Weinstein Company co-chair Harvey Weinstein, who personally appeared before the appeals board, was so upset with the decision, he considered dropping out of the MPAA's ratings process.
"Bully" is a painful movie to watch. It chronicles the abuse some young people face in schools, and shows adults doing little to stop the bullying. It also shows the funeral of a young man who killed himself after suffering abuse at the hands of bullies.
Since the MPAA upheld the R rating, the organization has endured a torrent of criticism.
A 17-year-old Michigan girl's change.org petition that so far has gathered the signatures of more than 280,000 people who want the MPAA to change the rating.

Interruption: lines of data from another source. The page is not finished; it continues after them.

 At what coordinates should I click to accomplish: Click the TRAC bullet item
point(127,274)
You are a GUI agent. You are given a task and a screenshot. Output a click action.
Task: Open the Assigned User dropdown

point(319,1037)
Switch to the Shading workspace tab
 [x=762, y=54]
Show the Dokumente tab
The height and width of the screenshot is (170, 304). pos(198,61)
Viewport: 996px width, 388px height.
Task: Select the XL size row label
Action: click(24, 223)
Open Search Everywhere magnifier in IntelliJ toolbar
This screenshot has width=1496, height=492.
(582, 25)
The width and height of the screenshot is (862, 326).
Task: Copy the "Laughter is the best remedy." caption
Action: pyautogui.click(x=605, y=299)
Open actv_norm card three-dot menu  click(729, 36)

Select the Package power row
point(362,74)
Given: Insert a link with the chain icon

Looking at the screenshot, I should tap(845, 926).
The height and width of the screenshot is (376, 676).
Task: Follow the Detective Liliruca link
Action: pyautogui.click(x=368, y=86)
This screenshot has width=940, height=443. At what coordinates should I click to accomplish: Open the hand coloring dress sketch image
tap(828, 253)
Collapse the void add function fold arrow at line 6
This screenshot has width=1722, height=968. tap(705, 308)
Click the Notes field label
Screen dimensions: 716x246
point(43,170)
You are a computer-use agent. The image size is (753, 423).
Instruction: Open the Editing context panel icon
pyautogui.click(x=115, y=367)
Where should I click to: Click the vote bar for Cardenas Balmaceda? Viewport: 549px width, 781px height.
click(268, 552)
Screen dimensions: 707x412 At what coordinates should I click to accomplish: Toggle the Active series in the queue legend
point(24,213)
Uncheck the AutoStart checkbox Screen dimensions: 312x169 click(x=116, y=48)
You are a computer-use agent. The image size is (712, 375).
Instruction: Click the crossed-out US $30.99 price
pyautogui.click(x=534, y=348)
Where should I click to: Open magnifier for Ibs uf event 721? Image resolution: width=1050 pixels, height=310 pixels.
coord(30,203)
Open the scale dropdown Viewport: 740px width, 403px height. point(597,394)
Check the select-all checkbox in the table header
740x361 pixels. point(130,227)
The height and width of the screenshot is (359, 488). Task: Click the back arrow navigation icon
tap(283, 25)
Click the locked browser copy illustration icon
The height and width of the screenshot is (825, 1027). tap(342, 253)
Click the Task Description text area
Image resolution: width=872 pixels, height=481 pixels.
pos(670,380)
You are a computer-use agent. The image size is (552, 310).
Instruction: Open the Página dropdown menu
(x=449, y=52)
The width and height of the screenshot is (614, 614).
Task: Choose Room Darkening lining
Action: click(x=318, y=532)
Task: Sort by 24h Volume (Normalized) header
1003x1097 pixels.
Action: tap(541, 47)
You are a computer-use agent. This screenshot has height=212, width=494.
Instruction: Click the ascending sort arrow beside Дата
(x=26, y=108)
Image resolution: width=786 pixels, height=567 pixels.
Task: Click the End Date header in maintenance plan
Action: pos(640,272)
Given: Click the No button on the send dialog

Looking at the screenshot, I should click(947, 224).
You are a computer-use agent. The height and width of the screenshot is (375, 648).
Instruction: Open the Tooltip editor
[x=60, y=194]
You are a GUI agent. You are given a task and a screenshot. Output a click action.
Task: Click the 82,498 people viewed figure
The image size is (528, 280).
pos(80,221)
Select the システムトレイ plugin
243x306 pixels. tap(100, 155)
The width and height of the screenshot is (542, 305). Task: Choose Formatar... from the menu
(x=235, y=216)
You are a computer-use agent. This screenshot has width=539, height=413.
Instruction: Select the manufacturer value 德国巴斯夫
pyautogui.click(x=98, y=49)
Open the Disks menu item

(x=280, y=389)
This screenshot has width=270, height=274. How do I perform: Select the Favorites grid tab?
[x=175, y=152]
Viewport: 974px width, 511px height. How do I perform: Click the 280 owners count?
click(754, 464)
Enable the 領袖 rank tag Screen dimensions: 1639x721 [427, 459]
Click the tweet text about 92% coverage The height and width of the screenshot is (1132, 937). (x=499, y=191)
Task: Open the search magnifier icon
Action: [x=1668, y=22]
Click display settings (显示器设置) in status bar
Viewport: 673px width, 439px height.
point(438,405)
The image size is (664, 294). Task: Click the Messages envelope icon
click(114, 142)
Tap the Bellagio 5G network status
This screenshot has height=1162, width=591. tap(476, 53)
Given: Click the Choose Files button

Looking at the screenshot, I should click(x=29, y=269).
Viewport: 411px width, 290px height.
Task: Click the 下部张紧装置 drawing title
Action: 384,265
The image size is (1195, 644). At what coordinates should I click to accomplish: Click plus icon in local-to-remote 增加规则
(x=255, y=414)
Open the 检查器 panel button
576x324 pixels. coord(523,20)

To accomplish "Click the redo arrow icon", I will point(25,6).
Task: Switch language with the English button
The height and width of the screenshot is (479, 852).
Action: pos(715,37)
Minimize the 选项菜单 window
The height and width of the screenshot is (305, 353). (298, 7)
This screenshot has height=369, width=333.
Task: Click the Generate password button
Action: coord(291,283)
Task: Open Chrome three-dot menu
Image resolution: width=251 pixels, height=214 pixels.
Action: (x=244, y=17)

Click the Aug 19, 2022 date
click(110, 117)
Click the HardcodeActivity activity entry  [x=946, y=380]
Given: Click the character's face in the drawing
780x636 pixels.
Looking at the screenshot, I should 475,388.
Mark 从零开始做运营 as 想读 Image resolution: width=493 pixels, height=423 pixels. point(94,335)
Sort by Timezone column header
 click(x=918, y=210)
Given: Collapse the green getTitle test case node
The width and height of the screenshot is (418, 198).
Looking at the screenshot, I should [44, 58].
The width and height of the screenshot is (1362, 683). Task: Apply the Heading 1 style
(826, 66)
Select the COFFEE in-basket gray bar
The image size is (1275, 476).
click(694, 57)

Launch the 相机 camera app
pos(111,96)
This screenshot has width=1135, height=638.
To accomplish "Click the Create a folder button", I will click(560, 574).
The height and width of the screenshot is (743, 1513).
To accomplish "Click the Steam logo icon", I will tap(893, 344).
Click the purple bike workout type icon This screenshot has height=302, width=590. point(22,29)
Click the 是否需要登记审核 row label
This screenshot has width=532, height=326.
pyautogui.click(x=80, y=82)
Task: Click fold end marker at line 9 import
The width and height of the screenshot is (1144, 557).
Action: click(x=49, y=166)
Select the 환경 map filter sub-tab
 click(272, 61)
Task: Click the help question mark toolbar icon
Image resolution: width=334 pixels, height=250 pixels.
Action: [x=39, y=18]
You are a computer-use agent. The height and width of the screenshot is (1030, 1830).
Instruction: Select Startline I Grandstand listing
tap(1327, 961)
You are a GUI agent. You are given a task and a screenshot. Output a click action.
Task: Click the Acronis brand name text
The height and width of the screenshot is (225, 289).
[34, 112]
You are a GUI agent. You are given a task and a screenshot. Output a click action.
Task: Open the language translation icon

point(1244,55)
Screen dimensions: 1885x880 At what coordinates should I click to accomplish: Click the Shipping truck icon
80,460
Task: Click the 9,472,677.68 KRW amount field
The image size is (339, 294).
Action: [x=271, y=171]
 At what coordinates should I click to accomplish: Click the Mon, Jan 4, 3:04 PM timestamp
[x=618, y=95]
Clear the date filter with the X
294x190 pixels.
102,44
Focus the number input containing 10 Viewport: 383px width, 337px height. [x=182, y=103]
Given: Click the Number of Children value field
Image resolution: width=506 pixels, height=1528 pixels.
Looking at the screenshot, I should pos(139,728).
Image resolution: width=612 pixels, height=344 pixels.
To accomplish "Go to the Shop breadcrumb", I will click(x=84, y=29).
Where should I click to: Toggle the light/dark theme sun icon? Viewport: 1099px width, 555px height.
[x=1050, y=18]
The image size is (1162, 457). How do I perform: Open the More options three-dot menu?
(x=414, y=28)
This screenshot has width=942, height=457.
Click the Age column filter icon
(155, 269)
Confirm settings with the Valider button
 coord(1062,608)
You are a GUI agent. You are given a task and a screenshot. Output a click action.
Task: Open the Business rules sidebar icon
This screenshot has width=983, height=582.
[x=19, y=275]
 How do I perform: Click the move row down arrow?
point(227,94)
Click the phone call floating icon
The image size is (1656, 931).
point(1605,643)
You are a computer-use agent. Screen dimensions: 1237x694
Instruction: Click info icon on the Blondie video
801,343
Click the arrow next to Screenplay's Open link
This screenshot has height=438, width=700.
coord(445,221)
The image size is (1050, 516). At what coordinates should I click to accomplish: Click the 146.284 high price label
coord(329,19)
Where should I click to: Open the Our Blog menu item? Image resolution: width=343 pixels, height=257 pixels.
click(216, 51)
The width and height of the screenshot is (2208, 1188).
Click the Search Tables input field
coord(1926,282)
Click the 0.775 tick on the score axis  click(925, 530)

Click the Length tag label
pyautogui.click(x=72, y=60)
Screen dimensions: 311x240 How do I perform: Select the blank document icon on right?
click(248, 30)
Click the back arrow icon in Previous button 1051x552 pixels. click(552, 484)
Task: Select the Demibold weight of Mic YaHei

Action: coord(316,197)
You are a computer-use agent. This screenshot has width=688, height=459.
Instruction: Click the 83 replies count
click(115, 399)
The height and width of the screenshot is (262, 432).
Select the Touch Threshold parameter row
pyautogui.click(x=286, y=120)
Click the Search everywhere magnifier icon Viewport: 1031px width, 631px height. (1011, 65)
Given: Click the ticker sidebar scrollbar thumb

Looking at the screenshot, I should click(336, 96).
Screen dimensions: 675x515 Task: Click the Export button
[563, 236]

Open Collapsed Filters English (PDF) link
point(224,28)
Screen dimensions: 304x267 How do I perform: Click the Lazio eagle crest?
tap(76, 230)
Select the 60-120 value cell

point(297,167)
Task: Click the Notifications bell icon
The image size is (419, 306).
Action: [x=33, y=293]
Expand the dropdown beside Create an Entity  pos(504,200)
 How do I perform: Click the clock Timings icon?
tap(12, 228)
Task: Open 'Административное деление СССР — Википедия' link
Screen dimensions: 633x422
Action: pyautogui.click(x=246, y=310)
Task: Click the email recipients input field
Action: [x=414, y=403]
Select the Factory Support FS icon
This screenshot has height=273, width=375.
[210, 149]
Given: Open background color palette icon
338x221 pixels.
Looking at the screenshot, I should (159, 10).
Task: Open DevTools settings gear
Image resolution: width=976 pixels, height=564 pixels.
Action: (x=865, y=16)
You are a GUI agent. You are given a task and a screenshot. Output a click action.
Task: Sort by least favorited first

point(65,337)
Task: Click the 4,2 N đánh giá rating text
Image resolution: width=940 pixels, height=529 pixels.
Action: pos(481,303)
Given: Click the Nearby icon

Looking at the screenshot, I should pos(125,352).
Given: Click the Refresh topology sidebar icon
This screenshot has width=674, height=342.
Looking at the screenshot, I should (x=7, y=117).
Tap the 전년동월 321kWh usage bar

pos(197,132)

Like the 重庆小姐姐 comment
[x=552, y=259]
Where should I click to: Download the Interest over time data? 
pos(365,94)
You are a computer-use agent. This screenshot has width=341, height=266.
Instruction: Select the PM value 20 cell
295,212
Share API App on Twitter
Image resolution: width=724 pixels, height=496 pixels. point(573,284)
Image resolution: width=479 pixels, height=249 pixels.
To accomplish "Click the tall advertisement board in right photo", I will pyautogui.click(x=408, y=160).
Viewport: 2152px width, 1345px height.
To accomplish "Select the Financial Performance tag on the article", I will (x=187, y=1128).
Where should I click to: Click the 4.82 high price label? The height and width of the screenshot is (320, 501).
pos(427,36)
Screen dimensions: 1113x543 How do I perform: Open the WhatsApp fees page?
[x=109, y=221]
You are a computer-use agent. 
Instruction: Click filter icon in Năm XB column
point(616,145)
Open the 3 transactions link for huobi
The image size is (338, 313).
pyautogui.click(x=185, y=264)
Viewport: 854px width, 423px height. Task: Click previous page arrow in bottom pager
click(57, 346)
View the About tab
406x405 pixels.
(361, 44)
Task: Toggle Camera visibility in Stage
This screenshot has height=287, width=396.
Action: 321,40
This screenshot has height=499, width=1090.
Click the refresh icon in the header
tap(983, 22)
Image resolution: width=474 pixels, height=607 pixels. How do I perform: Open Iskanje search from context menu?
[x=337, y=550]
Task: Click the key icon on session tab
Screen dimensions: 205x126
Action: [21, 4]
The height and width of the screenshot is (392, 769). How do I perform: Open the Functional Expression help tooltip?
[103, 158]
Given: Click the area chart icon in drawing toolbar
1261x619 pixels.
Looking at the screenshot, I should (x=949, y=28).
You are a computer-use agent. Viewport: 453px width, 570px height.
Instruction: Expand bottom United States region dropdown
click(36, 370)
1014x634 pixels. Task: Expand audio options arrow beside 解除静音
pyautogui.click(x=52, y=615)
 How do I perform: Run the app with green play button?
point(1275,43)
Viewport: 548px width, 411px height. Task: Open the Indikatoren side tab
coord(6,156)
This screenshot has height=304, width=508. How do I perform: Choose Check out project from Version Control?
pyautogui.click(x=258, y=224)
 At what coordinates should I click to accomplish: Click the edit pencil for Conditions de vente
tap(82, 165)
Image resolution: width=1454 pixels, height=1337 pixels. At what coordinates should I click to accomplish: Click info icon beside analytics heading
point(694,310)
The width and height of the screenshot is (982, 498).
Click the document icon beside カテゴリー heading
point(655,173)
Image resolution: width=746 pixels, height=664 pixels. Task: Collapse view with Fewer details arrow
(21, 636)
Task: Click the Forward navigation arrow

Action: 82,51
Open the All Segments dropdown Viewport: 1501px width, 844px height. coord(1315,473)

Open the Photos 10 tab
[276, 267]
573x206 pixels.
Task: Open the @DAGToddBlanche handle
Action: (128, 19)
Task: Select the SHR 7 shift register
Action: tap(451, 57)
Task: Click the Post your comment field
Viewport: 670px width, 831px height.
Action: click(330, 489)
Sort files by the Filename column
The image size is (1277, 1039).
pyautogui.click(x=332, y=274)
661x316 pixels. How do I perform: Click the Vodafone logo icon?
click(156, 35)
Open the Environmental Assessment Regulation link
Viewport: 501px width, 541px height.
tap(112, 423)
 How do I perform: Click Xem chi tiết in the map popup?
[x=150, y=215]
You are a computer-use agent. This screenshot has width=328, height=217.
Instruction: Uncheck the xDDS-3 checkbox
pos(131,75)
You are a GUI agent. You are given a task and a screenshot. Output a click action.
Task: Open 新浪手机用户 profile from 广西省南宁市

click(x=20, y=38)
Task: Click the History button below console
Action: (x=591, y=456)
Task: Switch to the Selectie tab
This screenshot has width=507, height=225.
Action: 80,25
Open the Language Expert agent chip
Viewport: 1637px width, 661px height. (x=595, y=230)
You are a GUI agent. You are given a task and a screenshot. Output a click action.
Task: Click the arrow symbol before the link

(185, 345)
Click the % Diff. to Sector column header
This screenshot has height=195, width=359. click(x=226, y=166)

The girl, Katy Butler, told TheWrap that the MPAA is being inflexible -- that with an R rating, young people won't be able to see the film and schools won't be able to show it.
On March 7, Butler delivered the petition signatures to the MPAA's offices in Sherman Oaks. That same day, Ellen DeGeneres praised Butler's efforts and, on her television show, urged others to sign the petition.
New Orleans Saints quarterback Drew Brees, actor Avan Tudor Jogia, singer-actress Demi Lovato and other celebrities have expressed support for Butler and the petition.
The Parents Television Council, meanwhile, praised the MPAA for rating the documentary R.
The MPAA has done some damage control.
It released a statement praising the documentary and is hosting an invitation-only screening of the documentary in Washington, D.C. Dodd, Weinstein, director Lee Hirsch and D.C. schools chancellor Kaya Hendersen are scheduled to attend.
The MPAA did not immediately respond to Honda's letter.